MADISON – For the first time, human embryonic stem cells have been transformed into nerve cells that helped mice regain the ability to learn and remember.
A study at the University of Wisconsin-Madison is the first to show that human stem cells can successfully implant themselves in the brain and then heal neurological deficits, says senior author Su-Chun Zhang, a professor of neuroscience and neurology.
Once inside the mouse brain, the implanted stem cells formed two common, vital types of neurons, which communicate with the chemicals GABA or acetylcholine. "These two neuron types are involved in many kinds of human behavior, emotions, learning, memory, addiction and many other psychiatric issues," says Zhang.
The human embryonic stem cells were cultured in the lab, using chemicals that are known to promote development into nerve cells — a field that Zhang has helped pioneer for 15 years. The mice were a special strain that do not reject transplants from other species.
After the transplant, the mice scored significantly better on common tests of learning and memory in mice. For example, they were more adept in the water maze test, which challenged them to remember the location of a hidden platform in a pool.
The study began with deliberate damage to a part of the brain that is involved in learning and memory.
Three measures were critical to success, says Zhang: location, timing and purity. "Developing brain cells get their signals from the tissue that they reside in, and the location in the brain we chose directed these cells to form both GABA and cholinergic neurons."
The initial destruction was in an area called the medial septum, which connects to the hippocampus by GABA and cholinergic neurons. "This circuitry is fundamental to our ability to learn and remember," says Zhang.
The transplanted cells, however, were placed in the hippocampus — a vital memory center — at the other end of those memory circuits. After the transferred cells were implanted, in response to chemical directions from the brain, they started to specialize and connect to the appropriate cells in the hippocampus.
The process is akin to removing a section of telephone cable, Zhang says. If you can find the correct route, you could wire the replacement from either end.

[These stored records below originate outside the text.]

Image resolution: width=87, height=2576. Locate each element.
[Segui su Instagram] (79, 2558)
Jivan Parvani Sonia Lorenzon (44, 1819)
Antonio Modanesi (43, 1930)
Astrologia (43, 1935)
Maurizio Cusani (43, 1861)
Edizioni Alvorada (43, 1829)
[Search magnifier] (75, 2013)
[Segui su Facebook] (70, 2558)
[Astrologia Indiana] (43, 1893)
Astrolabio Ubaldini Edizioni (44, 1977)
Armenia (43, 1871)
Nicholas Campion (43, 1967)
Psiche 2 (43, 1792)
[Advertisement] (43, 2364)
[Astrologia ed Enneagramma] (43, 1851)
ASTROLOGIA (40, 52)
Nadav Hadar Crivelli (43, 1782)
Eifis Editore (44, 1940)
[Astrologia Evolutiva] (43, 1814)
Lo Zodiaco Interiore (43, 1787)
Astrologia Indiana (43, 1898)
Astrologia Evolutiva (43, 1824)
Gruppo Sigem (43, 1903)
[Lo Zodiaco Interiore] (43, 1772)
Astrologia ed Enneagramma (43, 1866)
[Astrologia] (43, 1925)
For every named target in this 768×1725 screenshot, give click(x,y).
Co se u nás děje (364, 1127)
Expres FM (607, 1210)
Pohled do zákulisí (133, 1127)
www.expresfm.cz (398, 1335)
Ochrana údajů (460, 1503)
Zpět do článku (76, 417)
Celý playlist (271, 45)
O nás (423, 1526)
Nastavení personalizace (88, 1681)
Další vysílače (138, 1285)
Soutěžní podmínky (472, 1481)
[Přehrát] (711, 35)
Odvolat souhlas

For the study, published in the current issue of Nature Biotechnology, Zhang and first author Yan Liu, a postdoctoral associate at the Waisman Center on campus, chemically directed the human embryonic stem cells to begin differentiation into neural cells, and then injected those intermediate cells. Ushering the cells through partial specialization prevented the formation of unwanted cell types in the mice.
Ensuring that nearly all of the transplanted cells became neural cells was critical, Zhang says. "That means you are able to predict what the progeny will be, and for any future use in therapy, you reduce the chance of injecting stem cells that could form tumors. In many other transplant experiments, injecting early progenitor cells resulted in masses of cells — tumors. This didn't happen in our case because the transplanted cells are pure and committed to a particular fate so that they do not generate anything else. We need to be sure we do not inject the seeds of cancer."
Brain repair through cell replacement is a Holy Grail of stem cell transplant, and the two cell types are both critical to brain function, Zhang says. "Cholinergic neurons are involved in Alzheimer's and Down syndrome, but GABA neurons are involved in many additional disorders, including schizophrenia, epilepsy, depression and addiction."
Though tantalizing, stem-cell therapy is unlikely to be the immediate benefit. Zhang notes that "for many psychiatric disorders, you don't know which part of the brain has gone wrong." The new study, he says, is more likely to see immediate application in creating models for drug screening and discovery.